The influence of equine limb conformation on the biomechanical responses of the hoof: An in vivo and finite element study

Abstract

Hoof conformation plays a key role in equine locomotion. Toe-in conformation is an abnormal condition characterized by inward deviation of the limb from its frontal axis. Several studies have documented differences in hoof deformation and hoof kinematics in horses with toe-in and normal hoof conformations. However, the reason behind this has yet to be understood. The present study hypothesizes that a different center of pressure (COP) path underneath the hoof is the cause of different deformation patterns and hoof kinematics in toe-in hooves. In vivo measurements and finite element (FE) analysis were conducted to test the hypothesis. A normal and a toe-in limb were considered for in vivo strain measurements. Strains were measured at three different sites on the hoof wall, and the stride characteristics were investigated using video recording. The magnitude of the minimum principal strain measured at the medial aspect of the toe-in hoof was much lower relative to the normal hoof.
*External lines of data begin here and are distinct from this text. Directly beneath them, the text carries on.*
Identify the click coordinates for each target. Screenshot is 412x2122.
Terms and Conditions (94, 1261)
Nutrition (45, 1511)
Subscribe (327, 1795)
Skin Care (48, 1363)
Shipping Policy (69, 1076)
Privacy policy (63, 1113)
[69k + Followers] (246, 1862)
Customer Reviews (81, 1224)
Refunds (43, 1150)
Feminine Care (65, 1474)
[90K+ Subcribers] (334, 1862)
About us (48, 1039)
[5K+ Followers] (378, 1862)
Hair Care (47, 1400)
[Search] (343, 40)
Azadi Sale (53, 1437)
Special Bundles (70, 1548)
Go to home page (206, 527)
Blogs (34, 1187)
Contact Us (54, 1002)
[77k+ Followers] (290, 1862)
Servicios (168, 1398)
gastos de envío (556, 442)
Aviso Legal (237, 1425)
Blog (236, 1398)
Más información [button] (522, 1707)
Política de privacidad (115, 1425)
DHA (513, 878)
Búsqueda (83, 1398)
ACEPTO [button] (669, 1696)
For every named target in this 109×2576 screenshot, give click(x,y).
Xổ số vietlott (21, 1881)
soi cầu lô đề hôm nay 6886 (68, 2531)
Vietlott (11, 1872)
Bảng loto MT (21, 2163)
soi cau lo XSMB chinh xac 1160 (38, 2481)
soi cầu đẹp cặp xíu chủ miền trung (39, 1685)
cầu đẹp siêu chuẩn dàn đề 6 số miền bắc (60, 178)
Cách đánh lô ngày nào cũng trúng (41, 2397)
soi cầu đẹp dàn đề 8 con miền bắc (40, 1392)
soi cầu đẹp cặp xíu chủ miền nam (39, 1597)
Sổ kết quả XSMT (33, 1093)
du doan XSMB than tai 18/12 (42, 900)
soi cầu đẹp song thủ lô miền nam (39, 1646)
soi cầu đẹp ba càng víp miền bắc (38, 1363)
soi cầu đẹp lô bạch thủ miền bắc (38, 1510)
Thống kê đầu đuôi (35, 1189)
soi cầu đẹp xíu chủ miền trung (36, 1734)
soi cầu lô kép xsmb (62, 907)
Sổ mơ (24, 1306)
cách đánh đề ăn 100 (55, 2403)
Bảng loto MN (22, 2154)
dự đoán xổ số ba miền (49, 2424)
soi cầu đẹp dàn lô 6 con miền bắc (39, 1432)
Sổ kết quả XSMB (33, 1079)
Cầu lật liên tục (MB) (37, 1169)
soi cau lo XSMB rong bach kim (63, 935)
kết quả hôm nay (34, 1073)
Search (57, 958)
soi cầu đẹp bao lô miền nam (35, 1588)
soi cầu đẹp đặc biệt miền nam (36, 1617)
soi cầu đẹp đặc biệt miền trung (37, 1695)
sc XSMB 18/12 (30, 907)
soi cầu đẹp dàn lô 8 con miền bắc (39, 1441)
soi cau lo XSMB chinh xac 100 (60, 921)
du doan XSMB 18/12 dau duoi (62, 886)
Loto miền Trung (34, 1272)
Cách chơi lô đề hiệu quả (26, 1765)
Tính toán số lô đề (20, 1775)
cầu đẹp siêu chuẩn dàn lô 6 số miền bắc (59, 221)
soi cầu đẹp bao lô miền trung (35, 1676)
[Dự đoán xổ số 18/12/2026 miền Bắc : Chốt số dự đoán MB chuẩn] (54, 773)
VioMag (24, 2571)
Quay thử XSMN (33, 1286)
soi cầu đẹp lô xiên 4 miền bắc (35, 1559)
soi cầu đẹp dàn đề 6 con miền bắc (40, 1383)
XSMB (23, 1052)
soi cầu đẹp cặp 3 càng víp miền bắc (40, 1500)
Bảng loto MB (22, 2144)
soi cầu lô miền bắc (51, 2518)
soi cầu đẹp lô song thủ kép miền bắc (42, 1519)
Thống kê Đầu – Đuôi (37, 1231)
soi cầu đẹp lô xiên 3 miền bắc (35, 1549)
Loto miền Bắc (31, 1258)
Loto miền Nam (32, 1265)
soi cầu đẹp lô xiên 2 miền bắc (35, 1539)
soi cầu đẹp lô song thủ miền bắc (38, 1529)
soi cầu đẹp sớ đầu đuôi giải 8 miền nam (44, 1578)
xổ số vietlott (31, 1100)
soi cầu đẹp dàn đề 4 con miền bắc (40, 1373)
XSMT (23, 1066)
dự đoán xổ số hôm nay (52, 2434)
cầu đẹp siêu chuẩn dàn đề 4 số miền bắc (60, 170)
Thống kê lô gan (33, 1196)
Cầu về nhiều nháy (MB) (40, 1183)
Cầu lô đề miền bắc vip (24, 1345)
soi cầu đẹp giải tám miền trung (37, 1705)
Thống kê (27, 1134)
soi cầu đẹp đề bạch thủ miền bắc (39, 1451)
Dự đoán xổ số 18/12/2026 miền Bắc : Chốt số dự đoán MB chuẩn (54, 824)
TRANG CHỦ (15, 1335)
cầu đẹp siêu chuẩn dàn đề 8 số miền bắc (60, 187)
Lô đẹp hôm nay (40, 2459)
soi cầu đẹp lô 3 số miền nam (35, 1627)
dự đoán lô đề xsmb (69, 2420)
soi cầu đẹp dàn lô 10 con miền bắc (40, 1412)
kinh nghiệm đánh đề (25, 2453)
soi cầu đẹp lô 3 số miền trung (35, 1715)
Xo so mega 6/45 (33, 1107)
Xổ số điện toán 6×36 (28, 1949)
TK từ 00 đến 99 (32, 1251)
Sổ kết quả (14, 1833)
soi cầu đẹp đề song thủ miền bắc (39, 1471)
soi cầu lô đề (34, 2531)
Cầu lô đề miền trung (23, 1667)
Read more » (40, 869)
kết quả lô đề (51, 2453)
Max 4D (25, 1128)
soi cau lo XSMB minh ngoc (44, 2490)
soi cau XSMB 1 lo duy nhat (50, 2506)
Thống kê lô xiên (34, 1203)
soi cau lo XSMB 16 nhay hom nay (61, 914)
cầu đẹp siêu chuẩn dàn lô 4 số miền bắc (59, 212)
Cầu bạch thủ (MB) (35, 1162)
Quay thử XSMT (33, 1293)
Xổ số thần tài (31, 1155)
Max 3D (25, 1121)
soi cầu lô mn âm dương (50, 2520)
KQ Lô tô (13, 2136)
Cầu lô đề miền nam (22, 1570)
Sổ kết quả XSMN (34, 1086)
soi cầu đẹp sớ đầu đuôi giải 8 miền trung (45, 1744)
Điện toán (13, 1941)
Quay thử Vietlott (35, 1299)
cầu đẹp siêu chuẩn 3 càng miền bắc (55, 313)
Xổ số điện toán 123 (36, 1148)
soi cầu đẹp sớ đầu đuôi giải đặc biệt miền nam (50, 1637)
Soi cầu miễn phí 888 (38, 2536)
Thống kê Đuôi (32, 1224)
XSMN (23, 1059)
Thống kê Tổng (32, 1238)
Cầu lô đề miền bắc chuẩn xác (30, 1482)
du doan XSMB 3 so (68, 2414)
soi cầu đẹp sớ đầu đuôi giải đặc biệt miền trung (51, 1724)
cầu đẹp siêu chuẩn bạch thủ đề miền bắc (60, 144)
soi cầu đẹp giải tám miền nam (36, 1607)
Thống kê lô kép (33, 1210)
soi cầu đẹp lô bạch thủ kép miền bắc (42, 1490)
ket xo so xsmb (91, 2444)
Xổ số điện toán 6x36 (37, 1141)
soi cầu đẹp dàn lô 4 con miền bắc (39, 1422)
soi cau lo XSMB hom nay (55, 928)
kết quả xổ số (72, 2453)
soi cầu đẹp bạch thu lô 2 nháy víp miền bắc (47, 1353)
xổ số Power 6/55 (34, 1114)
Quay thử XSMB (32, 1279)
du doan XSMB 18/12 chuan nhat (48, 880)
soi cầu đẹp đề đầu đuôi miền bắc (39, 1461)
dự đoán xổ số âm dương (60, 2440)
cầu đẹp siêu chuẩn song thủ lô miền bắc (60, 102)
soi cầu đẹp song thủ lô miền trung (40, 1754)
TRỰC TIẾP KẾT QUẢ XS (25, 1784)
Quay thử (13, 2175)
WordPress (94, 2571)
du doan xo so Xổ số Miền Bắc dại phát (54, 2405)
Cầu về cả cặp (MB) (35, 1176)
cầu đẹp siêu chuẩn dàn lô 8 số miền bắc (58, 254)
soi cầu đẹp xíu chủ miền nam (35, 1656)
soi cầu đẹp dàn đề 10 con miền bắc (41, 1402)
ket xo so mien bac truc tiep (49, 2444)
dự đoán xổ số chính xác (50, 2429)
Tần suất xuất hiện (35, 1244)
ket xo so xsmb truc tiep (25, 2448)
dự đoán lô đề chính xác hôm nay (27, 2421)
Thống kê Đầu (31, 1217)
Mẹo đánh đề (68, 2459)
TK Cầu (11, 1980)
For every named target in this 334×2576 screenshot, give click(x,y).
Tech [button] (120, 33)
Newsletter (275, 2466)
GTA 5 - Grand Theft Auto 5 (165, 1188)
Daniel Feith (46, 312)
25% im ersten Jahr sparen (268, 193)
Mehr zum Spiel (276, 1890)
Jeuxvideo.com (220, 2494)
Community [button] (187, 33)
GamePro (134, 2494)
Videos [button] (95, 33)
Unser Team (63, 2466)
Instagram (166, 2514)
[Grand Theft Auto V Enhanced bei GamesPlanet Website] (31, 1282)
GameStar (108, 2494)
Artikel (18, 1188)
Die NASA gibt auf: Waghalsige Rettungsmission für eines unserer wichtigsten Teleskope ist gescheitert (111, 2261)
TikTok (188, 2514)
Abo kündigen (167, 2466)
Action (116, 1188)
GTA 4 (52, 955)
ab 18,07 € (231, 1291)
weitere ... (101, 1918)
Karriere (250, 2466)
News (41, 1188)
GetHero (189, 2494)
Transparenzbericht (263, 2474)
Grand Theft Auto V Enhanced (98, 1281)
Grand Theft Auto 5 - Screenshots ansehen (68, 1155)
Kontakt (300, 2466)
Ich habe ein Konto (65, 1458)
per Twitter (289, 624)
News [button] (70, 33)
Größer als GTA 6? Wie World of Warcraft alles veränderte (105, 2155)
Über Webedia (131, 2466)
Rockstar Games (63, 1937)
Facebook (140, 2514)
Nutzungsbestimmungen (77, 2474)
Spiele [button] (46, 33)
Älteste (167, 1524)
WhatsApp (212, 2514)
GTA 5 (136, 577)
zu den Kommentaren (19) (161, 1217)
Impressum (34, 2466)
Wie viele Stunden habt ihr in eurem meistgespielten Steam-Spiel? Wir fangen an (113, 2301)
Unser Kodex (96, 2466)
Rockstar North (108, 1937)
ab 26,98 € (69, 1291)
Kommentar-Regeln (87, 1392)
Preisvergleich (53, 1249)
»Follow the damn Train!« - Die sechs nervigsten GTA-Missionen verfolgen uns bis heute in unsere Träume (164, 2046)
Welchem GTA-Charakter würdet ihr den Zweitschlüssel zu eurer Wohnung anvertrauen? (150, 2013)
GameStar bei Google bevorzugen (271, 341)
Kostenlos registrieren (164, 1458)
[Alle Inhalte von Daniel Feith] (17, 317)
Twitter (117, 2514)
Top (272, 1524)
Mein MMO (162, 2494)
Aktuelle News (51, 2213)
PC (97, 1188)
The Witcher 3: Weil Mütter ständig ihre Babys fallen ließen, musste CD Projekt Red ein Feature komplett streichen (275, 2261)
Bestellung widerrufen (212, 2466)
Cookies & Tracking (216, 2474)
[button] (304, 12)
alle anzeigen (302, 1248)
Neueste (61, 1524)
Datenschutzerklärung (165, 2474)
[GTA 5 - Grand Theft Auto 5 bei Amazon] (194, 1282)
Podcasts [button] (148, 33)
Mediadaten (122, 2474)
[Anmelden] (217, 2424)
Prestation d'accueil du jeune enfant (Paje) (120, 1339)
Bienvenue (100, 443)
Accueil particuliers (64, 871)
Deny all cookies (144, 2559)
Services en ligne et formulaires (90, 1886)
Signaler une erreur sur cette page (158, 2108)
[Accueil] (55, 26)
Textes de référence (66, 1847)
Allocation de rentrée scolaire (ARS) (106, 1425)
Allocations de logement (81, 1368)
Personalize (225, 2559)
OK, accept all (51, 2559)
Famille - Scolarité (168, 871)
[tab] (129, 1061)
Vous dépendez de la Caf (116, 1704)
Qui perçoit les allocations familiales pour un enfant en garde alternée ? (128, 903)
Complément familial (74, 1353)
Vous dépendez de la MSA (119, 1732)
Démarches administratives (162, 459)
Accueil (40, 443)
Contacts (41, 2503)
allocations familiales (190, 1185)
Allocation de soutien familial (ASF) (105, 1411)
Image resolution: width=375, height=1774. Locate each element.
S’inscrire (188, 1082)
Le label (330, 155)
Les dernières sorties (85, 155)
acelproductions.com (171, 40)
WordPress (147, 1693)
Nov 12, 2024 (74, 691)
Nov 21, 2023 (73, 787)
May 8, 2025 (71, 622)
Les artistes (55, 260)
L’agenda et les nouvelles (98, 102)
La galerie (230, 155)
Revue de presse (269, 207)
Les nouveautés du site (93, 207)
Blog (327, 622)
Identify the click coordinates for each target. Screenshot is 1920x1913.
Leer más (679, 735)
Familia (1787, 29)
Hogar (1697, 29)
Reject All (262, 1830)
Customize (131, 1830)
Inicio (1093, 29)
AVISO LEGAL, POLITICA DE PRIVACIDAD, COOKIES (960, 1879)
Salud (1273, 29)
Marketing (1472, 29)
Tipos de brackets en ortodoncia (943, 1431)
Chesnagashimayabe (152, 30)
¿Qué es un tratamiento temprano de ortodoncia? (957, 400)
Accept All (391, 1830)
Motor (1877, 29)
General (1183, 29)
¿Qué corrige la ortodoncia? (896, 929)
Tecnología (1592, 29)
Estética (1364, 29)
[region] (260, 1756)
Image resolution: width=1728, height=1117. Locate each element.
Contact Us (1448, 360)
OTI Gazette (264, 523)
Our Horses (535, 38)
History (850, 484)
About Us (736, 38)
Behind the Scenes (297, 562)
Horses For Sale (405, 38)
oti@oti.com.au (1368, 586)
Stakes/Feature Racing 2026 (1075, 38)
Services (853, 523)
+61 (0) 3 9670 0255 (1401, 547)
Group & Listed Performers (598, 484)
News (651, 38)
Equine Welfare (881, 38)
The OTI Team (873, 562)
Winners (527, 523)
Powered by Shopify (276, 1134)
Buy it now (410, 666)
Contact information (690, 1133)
Furthermore, the toe-in hoof had a different movement pattern (plaiting) compared to the normal hoof. In the second study, an entire hoof model was simulated from computed tomography (CT) scans of an equine left forelimb. The Neo-Hookean hyperelastic material model was used, and the hoof was under dynamic loading over a complete stride at the trot. Two different COP paths associated with normal and toe-in conformations were assigned to the model. The FE model produced the same in vivo minimum principal strain distributions and successfully showed the different kinematics of the toe-in and normal hooves.